The US patent suit between Motorola and Microsoft wrapped up last month, but today Motorola was dealt a pretty serious blow by federal Judge James Robart. Robart denied Motorola's request for an injunction on Microsoft products today, which of course means that Microsoft can continue selling the allegedly infringing products here in the US. That isn't the best sign for Google, which shelled out billions of dollars to buy Motorola, partly so it could have access to the company's massive patent portfolio.
There were a couple of reasons Robart denied the injunction request, it seems. First and foremost, Microsoft has already agreed to pay a licensing fee for the standard-essential patents at the center of this case.
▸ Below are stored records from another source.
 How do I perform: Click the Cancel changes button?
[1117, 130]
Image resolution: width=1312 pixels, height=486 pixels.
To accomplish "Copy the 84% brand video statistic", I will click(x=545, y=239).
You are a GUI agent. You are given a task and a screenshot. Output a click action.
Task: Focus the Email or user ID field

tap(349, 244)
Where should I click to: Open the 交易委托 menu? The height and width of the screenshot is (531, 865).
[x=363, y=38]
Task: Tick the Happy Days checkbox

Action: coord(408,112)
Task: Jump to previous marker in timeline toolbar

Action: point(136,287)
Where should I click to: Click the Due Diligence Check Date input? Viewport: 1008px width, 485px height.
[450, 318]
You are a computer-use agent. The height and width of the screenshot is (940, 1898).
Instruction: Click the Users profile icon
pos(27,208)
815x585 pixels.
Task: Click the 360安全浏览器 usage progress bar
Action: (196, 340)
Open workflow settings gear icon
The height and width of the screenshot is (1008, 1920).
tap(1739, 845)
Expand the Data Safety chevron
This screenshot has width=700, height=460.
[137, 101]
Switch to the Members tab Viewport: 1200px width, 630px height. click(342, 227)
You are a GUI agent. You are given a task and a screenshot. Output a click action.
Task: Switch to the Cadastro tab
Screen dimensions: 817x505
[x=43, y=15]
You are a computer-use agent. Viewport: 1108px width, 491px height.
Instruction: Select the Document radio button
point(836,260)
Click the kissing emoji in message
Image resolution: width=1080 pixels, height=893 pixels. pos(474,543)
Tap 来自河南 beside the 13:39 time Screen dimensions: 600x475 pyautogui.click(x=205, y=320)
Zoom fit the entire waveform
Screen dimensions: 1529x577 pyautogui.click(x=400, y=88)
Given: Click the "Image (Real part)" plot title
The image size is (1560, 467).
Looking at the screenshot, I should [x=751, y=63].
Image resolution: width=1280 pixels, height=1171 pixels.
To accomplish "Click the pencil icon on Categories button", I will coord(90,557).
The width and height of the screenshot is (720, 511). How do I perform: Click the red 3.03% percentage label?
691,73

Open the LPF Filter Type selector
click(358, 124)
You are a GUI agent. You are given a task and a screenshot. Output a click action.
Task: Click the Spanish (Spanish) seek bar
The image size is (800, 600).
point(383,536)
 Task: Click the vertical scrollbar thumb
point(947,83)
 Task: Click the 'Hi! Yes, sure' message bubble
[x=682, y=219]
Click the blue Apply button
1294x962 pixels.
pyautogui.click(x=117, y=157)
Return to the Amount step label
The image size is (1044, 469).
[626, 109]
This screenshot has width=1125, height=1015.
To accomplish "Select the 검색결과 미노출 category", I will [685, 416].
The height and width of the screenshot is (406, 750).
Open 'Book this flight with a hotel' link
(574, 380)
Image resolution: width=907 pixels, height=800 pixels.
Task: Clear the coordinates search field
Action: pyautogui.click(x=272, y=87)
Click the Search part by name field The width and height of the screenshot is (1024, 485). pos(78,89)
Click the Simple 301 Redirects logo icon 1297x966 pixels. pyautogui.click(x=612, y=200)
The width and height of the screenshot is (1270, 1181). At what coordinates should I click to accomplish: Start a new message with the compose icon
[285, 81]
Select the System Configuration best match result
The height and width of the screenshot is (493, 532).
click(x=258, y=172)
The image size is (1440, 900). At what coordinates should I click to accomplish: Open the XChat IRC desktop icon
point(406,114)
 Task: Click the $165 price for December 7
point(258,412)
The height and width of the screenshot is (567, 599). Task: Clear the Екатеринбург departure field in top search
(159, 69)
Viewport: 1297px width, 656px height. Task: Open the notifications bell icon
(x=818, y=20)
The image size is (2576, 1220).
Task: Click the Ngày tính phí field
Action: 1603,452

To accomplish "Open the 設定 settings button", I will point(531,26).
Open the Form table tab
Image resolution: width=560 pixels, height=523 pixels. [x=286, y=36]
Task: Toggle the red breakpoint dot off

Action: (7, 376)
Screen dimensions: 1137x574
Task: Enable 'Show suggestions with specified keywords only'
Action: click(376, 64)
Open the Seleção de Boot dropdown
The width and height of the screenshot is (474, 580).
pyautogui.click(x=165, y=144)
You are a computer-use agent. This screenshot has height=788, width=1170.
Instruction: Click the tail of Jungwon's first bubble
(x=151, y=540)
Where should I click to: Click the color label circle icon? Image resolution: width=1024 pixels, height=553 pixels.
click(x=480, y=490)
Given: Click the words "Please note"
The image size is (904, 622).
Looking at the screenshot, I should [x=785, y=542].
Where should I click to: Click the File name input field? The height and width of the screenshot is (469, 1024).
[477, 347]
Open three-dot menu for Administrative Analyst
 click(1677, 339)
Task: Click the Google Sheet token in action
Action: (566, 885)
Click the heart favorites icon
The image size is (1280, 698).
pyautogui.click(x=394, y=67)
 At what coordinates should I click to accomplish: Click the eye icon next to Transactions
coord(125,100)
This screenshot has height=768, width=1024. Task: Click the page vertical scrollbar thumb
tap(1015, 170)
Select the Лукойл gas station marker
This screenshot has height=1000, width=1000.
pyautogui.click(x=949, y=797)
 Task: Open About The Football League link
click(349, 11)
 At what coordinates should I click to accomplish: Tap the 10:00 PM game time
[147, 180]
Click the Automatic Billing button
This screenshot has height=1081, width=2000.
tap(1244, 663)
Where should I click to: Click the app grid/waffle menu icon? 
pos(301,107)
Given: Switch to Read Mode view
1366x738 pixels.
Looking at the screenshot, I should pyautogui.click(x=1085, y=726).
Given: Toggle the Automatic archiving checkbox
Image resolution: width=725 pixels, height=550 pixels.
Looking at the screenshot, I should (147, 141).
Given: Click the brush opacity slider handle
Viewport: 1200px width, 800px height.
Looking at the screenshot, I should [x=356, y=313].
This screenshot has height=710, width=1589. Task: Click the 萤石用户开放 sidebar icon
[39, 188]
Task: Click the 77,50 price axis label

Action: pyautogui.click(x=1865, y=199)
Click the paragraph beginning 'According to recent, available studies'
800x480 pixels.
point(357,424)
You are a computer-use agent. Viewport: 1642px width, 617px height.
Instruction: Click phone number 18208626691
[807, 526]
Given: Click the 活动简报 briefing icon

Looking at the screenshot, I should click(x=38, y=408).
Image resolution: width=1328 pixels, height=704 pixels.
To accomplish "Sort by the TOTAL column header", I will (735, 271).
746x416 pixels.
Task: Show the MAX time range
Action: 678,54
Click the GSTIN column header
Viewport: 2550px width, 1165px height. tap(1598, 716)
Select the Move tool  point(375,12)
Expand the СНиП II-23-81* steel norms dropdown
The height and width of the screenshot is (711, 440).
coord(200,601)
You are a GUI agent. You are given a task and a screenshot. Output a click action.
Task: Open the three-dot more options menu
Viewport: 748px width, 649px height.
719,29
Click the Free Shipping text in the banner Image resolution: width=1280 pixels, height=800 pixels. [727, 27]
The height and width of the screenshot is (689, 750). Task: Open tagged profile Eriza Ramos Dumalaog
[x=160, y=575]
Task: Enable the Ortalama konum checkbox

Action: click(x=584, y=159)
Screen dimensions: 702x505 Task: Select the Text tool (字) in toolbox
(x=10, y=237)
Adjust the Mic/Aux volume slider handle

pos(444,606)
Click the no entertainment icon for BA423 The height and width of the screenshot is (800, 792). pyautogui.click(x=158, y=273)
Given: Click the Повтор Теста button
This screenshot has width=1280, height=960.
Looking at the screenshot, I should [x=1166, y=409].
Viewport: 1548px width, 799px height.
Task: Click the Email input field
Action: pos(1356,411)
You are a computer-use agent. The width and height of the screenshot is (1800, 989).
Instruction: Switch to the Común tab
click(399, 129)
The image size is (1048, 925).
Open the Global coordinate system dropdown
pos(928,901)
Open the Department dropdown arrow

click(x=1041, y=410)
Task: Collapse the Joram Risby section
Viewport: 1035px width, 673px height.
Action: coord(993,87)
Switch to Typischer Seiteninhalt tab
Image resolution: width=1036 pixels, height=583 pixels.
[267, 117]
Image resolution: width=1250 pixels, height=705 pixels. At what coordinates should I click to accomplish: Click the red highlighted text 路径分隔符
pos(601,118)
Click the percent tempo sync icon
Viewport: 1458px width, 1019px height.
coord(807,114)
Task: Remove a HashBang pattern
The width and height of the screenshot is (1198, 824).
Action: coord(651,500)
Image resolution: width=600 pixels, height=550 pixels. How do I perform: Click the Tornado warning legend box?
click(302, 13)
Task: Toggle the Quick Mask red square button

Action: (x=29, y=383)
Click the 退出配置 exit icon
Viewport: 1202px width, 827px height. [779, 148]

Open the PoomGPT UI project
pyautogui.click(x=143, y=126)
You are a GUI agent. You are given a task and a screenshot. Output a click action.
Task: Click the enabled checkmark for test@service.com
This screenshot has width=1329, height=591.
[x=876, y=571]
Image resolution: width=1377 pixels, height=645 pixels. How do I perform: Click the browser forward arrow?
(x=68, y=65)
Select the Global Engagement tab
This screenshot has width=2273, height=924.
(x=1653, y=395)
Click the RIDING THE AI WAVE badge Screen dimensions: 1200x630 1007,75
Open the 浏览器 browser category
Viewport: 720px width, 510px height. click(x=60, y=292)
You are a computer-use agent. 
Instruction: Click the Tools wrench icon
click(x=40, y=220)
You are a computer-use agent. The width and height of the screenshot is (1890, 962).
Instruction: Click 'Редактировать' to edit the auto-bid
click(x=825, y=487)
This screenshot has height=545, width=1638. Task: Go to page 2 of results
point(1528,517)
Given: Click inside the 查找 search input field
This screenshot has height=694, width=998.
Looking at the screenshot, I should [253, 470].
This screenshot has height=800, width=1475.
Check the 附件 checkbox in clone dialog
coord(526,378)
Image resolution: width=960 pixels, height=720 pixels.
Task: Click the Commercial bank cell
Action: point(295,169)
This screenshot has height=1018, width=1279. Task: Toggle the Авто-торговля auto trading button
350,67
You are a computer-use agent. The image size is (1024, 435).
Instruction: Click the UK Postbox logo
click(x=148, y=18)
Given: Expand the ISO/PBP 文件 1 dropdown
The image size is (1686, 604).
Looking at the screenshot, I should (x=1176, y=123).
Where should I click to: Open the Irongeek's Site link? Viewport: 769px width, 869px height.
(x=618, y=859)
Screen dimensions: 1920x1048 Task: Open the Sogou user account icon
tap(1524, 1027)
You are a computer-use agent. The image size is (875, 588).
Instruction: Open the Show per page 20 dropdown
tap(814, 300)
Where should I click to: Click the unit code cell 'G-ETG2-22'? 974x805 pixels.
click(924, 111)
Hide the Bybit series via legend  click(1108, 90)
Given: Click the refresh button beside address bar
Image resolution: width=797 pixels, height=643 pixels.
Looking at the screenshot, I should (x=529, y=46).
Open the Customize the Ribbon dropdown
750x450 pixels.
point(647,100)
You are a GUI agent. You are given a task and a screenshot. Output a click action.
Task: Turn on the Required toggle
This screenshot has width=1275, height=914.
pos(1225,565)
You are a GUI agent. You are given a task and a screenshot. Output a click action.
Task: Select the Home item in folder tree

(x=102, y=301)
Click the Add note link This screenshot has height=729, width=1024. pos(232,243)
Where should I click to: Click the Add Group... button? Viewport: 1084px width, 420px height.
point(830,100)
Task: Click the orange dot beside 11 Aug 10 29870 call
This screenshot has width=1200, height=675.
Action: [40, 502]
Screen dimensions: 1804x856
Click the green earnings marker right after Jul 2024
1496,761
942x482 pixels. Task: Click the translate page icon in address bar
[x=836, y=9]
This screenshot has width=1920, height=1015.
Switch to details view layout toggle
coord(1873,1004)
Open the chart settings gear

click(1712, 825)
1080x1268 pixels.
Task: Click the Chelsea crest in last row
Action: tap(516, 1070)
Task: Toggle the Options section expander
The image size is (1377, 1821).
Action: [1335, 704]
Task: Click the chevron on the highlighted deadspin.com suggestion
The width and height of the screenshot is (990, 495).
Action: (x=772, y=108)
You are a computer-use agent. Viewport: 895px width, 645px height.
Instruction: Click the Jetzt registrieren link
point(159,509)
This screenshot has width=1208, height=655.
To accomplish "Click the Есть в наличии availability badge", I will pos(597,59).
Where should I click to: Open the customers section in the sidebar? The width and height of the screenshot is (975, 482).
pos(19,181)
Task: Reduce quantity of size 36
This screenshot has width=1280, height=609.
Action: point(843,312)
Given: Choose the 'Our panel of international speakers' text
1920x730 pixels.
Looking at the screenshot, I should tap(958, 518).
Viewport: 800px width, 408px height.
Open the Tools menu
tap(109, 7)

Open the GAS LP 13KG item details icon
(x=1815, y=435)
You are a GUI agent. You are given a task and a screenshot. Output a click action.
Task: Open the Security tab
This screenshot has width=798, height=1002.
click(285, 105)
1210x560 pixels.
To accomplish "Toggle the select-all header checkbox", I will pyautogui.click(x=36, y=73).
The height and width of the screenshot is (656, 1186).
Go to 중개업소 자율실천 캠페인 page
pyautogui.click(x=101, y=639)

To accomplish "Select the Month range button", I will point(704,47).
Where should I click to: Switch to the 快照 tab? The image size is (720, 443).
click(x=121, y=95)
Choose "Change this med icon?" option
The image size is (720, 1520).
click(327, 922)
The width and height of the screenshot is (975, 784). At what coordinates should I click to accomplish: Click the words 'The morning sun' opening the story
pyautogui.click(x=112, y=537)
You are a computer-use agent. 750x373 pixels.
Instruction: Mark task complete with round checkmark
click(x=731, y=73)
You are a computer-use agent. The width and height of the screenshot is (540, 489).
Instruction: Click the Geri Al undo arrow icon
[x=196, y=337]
Since Microsoft and Motorola both agree that fees should be paid, there's no real reason for Robart to ban the sale of Microsoft products in the country.
Another reason Robart denied the injunction request is because Motorola hasn't proven that it's been "irreparably harmed," by Microsoft's infringement. If they company was able to prove such a claim, that may have changed things. Instead, Motorola now suffers a setback in not getting the injunction it wanted.
Now our sights turn to Robart's decision - Motorola and Microsoft have been in disagreement over how much Microsoft should pay in fees. Microsoft says Motorola tried to charge too much for access to its standard-essential patents, which will ultimately come down to Robart's call. We'll see soon enough, as Robart is expected to deliver his verdict in January. Stay tuned.
[via Wall Street Journal]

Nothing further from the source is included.